The once-lively company town has seen better days. Strange weather has swooped in blanketing the roads in a carpet of white, a now a permanent fixture in this bizarre little town. Worse yet, you’re an underpaid cat driving in freezing temperatures, swigging energy drinks to stay alert, and forking out for overpriced gas to get to the next delivery, then the next, and on you go. Then, there’s the driving, which is as erratic as it is fun, though expect to sling a few deliveries into the odd ravine as you skid and slip up and down mountain roads.
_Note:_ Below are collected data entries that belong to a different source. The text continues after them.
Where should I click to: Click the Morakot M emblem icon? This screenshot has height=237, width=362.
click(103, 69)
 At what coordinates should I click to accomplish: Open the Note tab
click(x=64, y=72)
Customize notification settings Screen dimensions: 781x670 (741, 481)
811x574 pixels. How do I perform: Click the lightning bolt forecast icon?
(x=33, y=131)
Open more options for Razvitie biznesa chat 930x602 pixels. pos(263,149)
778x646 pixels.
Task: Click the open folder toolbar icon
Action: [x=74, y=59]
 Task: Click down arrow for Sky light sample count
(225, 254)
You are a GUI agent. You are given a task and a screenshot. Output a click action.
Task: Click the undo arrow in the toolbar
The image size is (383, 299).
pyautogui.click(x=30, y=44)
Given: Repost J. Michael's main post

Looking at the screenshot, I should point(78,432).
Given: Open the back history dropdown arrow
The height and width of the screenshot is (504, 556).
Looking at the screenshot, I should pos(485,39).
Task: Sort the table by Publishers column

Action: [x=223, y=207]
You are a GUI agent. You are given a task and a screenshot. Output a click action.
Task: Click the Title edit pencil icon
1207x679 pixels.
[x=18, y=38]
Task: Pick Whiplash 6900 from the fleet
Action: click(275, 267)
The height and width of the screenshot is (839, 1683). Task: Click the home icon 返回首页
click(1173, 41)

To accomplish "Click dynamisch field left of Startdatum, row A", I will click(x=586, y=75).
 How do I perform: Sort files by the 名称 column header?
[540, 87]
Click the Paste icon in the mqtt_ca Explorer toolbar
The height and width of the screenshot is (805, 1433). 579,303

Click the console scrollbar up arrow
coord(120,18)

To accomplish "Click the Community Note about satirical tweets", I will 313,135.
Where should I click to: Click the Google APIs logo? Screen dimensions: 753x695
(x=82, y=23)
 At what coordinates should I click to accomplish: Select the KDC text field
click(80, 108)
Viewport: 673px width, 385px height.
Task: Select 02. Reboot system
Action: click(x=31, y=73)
Easy Delivery Co. isn’t exactly a looker as it leans on that retro PS1 look that’s having a bit of resurgence in recent years. It’s all dreary snow and treacherous roads, and very grey with not much colour to catch the eye. I’m not exactly selling it here, but stick with it and Easy Delivery Co. flips into a curious mystery. There’s something a bit off about the residents. The weather feels unnaturally oppressive and there are strange lights flickering in the sky. What’s going on in this tucked-away little town? It’s odd and unsettling, a bit too quiet for my liking.
Developer Sam C playfully suggests that it’s a game with ‘definitely no secrets’, which definitely means it has secrets. The Long Dark and Animal Crossing are cited as inspirations, something that’s evident in the bleak, dreary atmosphere reminiscent of the former and the chirpy non-lexical dialogue babble of the NPCs that feels like a cursed version of what’s in Nintendo’s Iyashikei sim. An odd mix, granted, but it works here.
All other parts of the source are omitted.